Thanks for writing this up! I wonder if any of the notes from my reply
to the previous-version thread would be helpful to more explicitly
encode the carrot of dma-fence's positive guarantees, rather than just
the stick of 'don't do this'. ;) Either way, this is:
I think the carrot should go into the intro section for dma-fence, this
section here is very much just the "don't do this" part. The previous
patches have an attempt at encoding this a bit, maybe see whether there's
a place for your reply (or parts of it) to fit?
Sounds good to me.
Acked-by: Daniel Stone <daniels@xxxxxxxxxxxxx>
What I'm not sure about is whether the text should be more explicit in
flat out mandating the amdkfd eviction fences for long running compute
workloads or workloads where userspace fencing is allowed.
... or whether we just say that you can never use dma-fence in
conjunction with userptr.
Uh userptr is entirely different thing. That one is ok. It's userpsace
fences or gpu futexes or future fences or whatever we want to call them.
Or is there some other confusion here?.
I mean generating a dma_fence from a batch which will try to page in
userptr. Given that userptr could be backed by absolutely anything at
all, it doesn't seem smart to allow fences to rely on a pointer to an
mmap'ed NFS file.

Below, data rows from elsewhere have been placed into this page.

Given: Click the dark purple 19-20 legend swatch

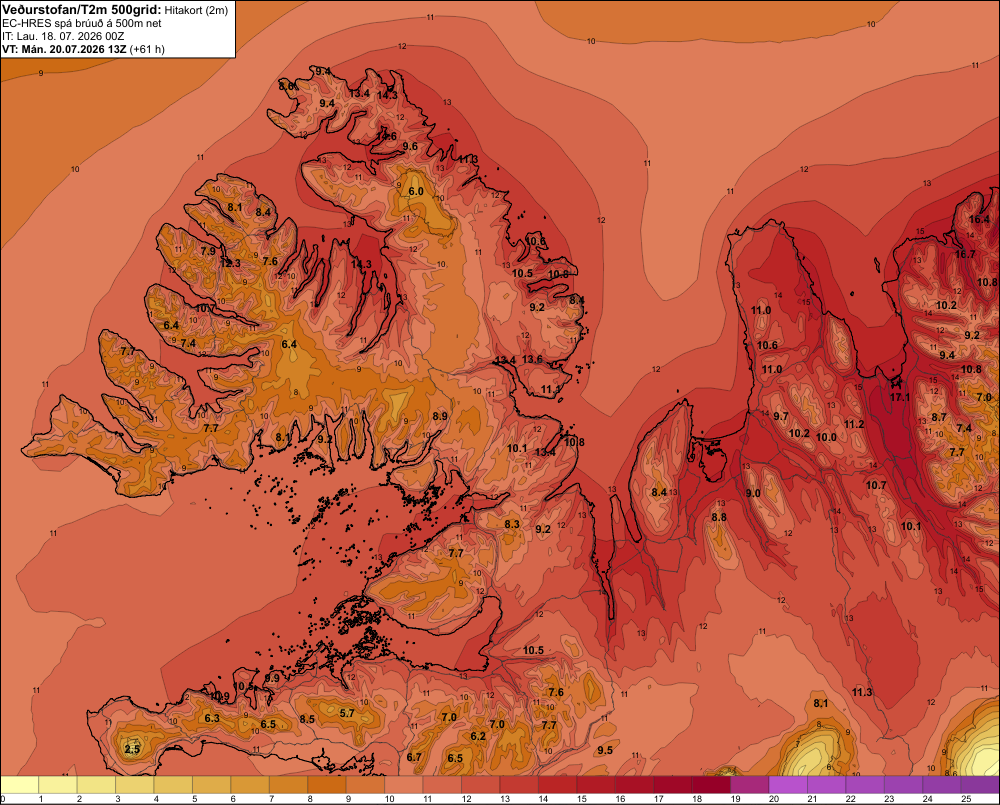Looking at the screenshot, I should point(750,785).
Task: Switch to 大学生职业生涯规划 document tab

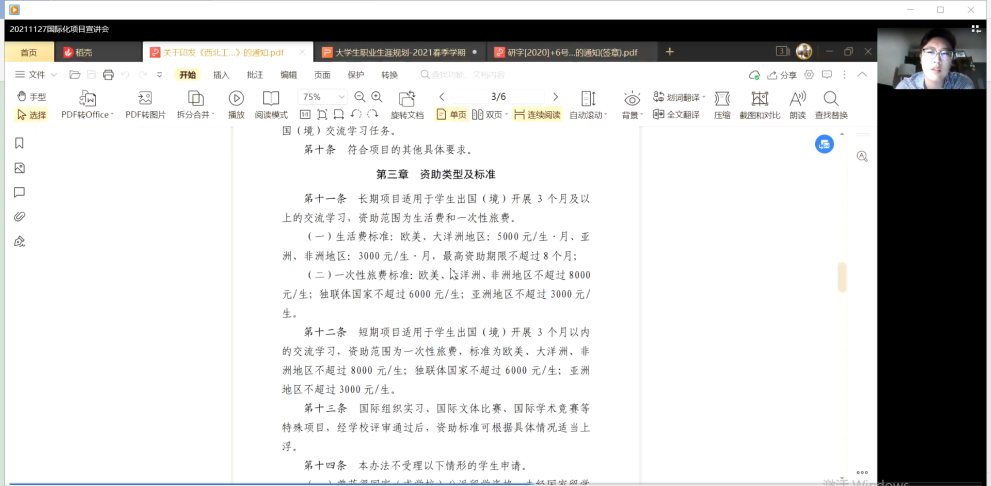Action: (x=399, y=52)
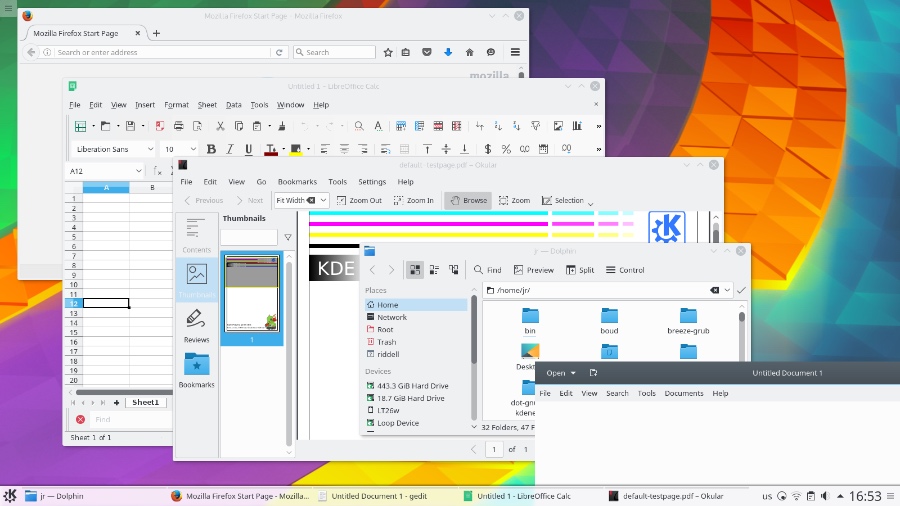900x506 pixels.
Task: Click the Firefox downloads arrow icon
Action: click(448, 52)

So it seems like batches should be mutually
exclusive between arbitrary SVM userptr and generating a dma-fence?
Locking is Tricky (tm) but essentially what at least amdgpu does is
pull in the backing storage before we publish any dma-fence. And then
some serious locking magic to make sure that doesn't race with a core
mm invalidation event. So for your case here the cs ioctl just blocks
until the nfs pages are pulled in.
Yeah, we had some iterations until all was settled.
Basic idea is the following:
1. Have a sequence counter increased whenever a change to the page
tables happens.
2. During CS grab the current value of this counter.
3. Get all the pages you need in an array.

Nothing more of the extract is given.